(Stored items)
● ● ● ●

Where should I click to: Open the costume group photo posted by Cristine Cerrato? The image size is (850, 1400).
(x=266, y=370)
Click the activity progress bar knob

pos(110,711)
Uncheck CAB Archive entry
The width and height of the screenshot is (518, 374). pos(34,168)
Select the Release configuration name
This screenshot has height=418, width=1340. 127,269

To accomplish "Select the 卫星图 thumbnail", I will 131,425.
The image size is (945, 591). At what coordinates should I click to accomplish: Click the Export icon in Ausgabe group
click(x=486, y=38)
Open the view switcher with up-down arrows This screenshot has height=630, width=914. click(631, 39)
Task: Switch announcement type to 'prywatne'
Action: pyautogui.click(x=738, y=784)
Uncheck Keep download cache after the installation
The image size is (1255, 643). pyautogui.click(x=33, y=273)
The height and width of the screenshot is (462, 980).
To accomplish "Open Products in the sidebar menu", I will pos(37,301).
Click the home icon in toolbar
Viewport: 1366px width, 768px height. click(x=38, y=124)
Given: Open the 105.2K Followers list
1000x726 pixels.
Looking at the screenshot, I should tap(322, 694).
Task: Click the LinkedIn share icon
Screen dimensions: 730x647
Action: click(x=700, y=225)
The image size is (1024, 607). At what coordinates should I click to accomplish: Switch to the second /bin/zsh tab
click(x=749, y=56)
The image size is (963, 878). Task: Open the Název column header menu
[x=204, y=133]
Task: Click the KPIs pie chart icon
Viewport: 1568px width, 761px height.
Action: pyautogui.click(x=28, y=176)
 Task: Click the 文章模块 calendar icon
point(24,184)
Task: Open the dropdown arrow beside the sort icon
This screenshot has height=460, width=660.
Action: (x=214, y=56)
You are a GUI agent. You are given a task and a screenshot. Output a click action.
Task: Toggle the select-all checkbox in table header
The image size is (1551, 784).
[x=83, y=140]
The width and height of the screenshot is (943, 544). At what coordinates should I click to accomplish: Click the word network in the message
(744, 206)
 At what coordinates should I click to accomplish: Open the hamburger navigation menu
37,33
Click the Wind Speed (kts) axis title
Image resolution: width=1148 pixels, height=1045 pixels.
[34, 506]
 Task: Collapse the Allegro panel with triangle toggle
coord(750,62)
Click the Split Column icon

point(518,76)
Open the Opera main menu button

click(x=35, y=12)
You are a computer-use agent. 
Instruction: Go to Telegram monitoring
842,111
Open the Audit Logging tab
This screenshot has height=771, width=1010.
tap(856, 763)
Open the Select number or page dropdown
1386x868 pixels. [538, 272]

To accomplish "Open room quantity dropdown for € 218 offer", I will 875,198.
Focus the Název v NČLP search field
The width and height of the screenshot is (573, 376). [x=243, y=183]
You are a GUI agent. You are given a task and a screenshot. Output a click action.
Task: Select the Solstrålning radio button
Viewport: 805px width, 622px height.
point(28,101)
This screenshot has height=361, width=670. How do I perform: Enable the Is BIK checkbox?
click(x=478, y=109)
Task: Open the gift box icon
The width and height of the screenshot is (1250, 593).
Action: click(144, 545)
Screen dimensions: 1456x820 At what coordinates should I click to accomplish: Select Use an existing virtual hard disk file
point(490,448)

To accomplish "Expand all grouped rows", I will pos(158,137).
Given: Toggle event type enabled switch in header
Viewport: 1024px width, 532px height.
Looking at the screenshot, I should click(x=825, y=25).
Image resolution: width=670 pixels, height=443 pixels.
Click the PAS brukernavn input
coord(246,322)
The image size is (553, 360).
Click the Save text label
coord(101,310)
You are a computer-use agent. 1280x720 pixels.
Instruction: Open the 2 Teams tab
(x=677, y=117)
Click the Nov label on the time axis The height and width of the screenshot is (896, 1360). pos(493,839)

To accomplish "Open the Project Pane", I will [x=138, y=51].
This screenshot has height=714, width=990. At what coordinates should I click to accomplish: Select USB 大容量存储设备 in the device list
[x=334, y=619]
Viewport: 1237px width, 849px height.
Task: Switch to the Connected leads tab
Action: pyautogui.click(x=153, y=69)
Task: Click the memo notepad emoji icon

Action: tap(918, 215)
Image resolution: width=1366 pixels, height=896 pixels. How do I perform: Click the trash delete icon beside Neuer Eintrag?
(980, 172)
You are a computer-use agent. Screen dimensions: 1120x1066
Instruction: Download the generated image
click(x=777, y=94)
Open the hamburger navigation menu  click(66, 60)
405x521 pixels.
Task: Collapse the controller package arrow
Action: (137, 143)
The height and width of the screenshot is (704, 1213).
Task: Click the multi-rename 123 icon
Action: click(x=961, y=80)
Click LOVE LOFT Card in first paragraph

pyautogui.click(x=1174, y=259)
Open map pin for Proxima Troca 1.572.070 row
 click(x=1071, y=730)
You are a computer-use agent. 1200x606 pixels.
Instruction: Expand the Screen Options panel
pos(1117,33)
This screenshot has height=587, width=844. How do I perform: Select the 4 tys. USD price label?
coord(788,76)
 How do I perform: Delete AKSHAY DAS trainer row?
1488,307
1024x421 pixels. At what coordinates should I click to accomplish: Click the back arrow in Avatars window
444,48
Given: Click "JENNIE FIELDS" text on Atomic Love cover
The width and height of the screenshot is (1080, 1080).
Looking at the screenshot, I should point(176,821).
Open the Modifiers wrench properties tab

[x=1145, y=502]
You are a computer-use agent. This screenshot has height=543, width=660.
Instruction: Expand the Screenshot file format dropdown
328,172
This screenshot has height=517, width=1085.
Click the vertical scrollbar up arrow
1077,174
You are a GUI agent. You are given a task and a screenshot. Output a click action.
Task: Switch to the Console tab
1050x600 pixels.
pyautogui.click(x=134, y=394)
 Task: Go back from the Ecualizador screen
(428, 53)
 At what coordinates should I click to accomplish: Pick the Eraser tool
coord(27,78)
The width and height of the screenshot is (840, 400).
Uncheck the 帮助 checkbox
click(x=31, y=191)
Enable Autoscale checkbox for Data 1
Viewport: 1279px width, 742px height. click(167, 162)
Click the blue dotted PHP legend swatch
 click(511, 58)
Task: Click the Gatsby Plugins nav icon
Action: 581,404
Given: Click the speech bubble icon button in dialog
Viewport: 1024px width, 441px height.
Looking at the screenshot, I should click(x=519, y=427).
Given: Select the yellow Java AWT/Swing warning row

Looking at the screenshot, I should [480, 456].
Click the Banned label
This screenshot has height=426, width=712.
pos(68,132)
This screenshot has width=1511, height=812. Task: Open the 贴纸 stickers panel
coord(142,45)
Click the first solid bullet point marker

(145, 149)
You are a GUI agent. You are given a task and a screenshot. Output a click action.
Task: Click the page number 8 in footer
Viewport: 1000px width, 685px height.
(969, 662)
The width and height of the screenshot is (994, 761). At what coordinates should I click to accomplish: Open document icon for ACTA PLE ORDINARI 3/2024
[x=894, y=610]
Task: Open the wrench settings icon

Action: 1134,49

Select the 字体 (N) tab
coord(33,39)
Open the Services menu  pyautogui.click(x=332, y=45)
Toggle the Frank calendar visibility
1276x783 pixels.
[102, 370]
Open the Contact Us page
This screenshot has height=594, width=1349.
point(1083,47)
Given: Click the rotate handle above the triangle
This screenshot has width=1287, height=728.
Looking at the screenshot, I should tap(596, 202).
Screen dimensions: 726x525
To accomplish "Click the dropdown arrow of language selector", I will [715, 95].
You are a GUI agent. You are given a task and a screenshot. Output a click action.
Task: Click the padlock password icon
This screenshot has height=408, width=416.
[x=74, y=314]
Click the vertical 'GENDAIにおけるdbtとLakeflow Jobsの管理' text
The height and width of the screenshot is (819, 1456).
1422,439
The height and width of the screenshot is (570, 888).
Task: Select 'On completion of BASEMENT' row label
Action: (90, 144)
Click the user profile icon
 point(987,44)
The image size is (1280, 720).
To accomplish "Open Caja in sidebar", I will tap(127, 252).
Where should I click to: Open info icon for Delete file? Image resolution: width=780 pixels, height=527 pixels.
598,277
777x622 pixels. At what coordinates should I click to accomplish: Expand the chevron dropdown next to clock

● ● ● ●

Activity
Wherever a line of the data holds "will", copy that line.

Finished exercise
To accomplish "Select the 卫星图 thumbnail", I will 131,425.
To accomplish "Open Products in the sidebar menu", I will pos(37,301).
To accomplish "Open room quantity dropdown for € 218 offer", I will 875,198.
To accomplish "Expand all grouped rows", I will pos(158,137).
To accomplish "Open the Project Pane", I will [x=138, y=51].
To accomplish "Click the dropdown arrow of language selector", I will [715, 95].
To accomplish "Open Caja in sidebar", I will tap(127, 252).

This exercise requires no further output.